Published in: July-August 2013 issue.


In Defense of Harry Hay’s Essentialism

To the Editor:

What struck me first about Jay Michaelson’s article on gay essentialism (“The Non-essential(ist) Harry Hay”) in the March-April issue was its mean-spiritedness. Michaelson portrays essentialism as an outmoded refuge of well-meaning but callous, aging bigots. He does this with an oily civility—the noblesse oblige of one who knows he can take for granted that his view is blessed by the authority of academia, while the essentialism of his targets has been all but banished from the ivory tower. It is convenient, too, that his main target is an easy one—the visionary Harry Hay, whose importance has always resided more in his ability to appreciate and convey gay spirit than in philosophical sophistication. Michaelson suggests that by focusing on Hay he is only addressing “naïve essentialism,” but it is clear that his attack is directed at gay essentialism in general. And because of their severity, his charges against it should be carefully evaluated.
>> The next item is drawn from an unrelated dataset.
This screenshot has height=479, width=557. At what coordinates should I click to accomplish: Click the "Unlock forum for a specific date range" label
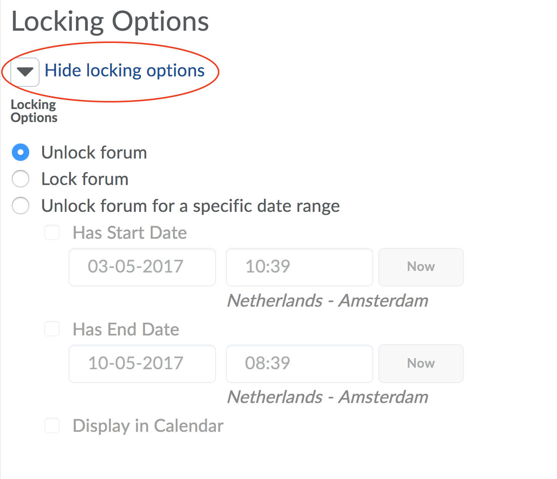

Michaelson paints a false portrait of all gay essentialism as naïve and intellectually indefensible, for example, by characterizing it as a philosophy of rigid absolutes. In his version of essentialism, all gays must be one way and all heterosexuals another, with no overlap. It is a straw man argument; anyone can observe that human traits are spread throughout the population as a spectrum. This must include such gay-related traits as subject-subject consciousness, a camp sensibility, engagement with the psyche, and transcending gender binaries. Many heterosexual people are blessed with these traits in abundance, but this does not negate the fact that lesbians and gays seem to be particularly endowed in these areas.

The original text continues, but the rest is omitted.